Flexible Generation of Preference Data for Recommendation Analysis
Simone Mungari, Erica Coppolillo, Ettore Ritacco, Giuseppe Manco
TL;DR
HYDRA tackles the challenge of benchmarking recommender systems with realistic yet controllable synthetic data. It introduces a probabilistic generator that jointly models three interacting factors—User-Item Matching, User Engagement Level, and Item Popularity—through latent factors drawn from Dirichlet priors and mixtures of long-tail distributions, with variational EM-style inference guiding parameter estimation. The main contributions include a flexible community-aware data generation framework, explicit mixture modeling for engagement and popularity, and empirical evidence that synthetic data preserves real-world distributional properties and benchmarking behavior.

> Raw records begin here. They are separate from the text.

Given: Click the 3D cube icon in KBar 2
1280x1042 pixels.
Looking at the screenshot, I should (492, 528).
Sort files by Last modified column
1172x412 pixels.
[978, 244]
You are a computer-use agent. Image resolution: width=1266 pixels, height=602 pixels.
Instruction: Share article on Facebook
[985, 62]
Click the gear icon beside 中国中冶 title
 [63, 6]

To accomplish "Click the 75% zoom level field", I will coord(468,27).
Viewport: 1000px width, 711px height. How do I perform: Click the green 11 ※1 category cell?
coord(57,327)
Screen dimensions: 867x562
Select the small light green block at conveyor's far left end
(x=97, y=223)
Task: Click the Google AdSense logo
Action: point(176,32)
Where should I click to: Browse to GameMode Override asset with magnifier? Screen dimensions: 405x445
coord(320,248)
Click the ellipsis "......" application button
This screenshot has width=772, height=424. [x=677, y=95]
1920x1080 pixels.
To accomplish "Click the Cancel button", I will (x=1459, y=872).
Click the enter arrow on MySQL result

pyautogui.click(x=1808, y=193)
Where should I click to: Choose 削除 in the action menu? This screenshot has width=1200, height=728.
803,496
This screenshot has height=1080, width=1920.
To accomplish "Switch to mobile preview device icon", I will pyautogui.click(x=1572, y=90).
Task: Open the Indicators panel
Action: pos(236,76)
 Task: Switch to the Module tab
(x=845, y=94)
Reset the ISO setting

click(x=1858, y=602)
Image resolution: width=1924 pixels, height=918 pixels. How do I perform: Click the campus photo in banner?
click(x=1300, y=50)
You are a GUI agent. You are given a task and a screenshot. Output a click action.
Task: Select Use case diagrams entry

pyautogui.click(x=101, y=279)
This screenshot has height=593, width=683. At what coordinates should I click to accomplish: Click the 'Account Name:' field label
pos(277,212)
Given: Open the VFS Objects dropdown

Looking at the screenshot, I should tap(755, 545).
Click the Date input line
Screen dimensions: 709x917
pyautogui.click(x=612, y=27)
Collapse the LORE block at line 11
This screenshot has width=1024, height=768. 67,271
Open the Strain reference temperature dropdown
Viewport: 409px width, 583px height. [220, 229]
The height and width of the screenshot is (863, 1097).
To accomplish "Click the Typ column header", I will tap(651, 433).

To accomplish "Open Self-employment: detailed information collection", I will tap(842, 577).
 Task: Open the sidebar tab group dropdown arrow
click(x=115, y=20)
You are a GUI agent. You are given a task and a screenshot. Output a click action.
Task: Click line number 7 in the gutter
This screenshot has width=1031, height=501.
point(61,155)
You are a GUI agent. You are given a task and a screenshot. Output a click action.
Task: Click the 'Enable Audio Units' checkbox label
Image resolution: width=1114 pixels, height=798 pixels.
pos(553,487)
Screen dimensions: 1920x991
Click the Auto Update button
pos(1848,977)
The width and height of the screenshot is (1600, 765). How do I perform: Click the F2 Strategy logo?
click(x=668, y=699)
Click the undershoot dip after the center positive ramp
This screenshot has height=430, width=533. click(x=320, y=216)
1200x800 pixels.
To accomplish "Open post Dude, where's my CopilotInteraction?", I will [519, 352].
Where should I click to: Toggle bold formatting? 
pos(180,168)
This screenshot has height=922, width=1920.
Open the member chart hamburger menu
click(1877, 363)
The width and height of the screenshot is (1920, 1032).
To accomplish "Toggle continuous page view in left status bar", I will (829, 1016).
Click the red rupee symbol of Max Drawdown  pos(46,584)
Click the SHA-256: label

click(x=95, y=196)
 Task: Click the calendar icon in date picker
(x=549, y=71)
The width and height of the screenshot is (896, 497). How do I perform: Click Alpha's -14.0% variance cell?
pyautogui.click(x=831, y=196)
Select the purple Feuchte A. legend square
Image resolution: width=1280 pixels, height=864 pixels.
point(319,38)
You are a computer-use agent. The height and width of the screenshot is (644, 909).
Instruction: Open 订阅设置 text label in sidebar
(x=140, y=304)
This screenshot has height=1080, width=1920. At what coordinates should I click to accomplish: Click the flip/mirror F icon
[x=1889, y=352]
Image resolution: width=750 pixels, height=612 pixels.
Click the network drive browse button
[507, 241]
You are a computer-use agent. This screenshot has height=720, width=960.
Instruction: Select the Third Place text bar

This approach enables privacy-preserving, scalable benchmarking across diverse domains while offering tunable realism for controlled experimentation.
Abstract
Simulating a recommendation system in a controlled environment, to identify specific behaviors and user preferences, requires highly flexible synthetic data generation models capable of mimicking the patterns and trends of real datasets. In this context, we propose HYDRA, a novel preferences data generation model driven by three main factors: user-item interaction level, item popularity, and user engagement level. The key innovations of the proposed process include the ability to generate user communities characterized by similar item adoptions, reflecting real-world social influences and trends. Additionally, HYDRA considers item popularity and user engagement as mixtures of different probability distributions, allowing for a more realistic simulation of diverse scenarios. This approach enhances the model's capacity to simulate a wide range of real-world cases, capturing the complexity and variability found in actual user behavior. We demonstrate the effectiveness of HYDRA through extensive experiments on well-known benchmark datasets. The results highlight its capability to replicate real-world data patterns, offering valuable insights for developing and testing recommendation systems in a controlled and realistic manner. The code used to perform the experiments is publicly available at https://github.com/SimoneMungari/HYDRA.